Locate, in the data below, the line that contains "You are a GUI agent. The screenshot is 360×780." and the line that contains "Politique d’expédition (862, 1955)"; reproduce exactly those two lines and every line between them, nothing more.

Stored items

--------------------------------

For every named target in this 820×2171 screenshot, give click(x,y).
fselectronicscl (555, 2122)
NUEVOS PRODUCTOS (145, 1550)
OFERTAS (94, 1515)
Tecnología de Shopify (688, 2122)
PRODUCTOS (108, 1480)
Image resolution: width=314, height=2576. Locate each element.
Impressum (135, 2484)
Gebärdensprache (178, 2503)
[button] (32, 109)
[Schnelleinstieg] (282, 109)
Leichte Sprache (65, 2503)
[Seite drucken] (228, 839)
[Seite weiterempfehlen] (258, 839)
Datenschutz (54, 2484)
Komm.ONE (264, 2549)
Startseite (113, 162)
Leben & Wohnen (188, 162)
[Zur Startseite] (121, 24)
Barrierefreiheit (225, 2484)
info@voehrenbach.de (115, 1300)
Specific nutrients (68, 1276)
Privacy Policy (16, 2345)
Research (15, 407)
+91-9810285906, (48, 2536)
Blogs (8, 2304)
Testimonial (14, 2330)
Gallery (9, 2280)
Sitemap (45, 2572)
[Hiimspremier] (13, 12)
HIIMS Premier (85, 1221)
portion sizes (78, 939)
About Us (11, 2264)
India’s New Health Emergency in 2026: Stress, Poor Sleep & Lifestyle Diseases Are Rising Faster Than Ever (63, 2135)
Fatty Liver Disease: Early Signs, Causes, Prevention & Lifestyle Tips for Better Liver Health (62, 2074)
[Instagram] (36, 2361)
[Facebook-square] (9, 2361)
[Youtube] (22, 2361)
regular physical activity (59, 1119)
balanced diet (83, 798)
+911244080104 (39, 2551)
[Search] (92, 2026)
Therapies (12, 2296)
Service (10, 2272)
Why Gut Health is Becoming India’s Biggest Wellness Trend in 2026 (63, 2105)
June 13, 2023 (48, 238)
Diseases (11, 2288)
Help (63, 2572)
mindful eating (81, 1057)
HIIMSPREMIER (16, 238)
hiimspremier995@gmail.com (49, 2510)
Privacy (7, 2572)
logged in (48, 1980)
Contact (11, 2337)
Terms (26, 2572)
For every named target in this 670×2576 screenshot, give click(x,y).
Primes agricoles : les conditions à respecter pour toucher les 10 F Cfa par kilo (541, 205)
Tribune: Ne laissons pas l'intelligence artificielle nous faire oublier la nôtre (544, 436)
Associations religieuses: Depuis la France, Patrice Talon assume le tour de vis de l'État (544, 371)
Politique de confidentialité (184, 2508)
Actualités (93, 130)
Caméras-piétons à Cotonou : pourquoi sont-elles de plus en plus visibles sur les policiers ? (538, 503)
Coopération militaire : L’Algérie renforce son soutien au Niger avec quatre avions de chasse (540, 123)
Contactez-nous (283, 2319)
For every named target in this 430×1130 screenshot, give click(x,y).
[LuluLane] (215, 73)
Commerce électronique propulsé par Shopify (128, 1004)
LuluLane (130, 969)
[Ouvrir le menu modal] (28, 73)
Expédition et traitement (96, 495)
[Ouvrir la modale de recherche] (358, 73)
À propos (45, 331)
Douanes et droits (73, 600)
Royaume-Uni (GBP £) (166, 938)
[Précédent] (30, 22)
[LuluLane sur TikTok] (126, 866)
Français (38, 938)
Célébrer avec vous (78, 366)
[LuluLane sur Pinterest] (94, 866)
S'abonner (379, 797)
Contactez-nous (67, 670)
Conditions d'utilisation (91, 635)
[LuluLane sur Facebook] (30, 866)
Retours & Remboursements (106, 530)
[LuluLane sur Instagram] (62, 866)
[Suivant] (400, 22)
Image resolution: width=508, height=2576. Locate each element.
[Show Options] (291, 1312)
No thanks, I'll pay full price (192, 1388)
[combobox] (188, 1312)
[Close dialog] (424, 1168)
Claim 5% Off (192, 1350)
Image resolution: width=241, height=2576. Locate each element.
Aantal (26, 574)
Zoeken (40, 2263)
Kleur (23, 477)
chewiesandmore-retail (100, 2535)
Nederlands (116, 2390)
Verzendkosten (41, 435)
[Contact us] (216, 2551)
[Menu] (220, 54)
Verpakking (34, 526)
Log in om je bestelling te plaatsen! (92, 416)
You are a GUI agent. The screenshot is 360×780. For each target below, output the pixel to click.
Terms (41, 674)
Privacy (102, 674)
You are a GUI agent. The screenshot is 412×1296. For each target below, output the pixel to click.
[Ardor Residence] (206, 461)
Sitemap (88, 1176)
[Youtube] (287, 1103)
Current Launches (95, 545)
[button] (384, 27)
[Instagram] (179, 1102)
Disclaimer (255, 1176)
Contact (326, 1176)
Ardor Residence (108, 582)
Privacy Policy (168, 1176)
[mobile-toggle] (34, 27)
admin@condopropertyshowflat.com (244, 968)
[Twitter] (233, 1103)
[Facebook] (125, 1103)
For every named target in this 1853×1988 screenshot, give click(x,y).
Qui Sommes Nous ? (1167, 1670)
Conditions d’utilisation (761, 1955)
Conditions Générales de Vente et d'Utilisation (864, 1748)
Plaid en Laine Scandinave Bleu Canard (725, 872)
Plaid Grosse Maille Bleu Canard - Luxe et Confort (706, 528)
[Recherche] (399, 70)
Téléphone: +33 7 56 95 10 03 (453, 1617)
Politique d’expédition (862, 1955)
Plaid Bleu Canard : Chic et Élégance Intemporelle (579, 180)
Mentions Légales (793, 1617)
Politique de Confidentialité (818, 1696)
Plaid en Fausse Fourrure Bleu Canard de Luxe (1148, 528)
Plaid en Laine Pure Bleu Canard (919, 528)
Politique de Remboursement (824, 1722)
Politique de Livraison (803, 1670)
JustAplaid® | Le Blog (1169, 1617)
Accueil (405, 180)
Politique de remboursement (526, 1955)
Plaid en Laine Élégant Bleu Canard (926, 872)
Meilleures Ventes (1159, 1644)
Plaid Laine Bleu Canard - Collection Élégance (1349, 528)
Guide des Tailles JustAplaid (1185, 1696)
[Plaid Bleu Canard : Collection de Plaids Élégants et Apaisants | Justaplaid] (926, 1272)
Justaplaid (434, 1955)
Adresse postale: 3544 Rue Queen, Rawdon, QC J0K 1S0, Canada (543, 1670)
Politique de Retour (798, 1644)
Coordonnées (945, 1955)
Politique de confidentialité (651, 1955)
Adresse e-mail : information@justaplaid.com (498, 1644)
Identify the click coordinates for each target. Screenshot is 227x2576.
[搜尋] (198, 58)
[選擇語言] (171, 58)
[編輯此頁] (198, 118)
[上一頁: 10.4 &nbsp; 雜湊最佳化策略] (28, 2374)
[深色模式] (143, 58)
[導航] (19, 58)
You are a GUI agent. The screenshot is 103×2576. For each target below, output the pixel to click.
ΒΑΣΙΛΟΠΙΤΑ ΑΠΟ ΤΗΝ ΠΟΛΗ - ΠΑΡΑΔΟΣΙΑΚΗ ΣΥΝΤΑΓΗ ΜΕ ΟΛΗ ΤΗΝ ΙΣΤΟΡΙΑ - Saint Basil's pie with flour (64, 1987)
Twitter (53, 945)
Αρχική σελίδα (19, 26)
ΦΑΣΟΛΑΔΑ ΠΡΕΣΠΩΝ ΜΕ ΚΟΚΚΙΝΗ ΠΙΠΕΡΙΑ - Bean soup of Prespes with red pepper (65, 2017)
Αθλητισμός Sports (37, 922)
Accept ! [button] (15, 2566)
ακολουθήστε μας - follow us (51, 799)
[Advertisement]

--------------------------------

**YOUR SOLUTION**
You are a GUI agent. The screenshot is 360×780. For each target below, output the pixel to click.
Terms (41, 674)
Privacy (102, 674)
You are a GUI agent. The screenshot is 412×1296. For each target below, output the pixel to click.
[Ardor Residence] (206, 461)
Sitemap (88, 1176)
[Youtube] (287, 1103)
Current Launches (95, 545)
[button] (384, 27)
[Instagram] (179, 1102)
Disclaimer (255, 1176)
Contact (326, 1176)
Ardor Residence (108, 582)
Privacy Policy (168, 1176)
[mobile-toggle] (34, 27)
admin@condopropertyshowflat.com (244, 968)
[Twitter] (233, 1103)
[Facebook] (125, 1103)
For every named target in this 1853×1988 screenshot, give click(x,y).
Qui Sommes Nous ? (1167, 1670)
Conditions d’utilisation (761, 1955)
Conditions Générales de Vente et d'Utilisation (864, 1748)
Plaid en Laine Scandinave Bleu Canard (725, 872)
Plaid Grosse Maille Bleu Canard - Luxe et Confort (706, 528)
[Recherche] (399, 70)
Téléphone: +33 7 56 95 10 03 (453, 1617)
Politique d’expédition (862, 1955)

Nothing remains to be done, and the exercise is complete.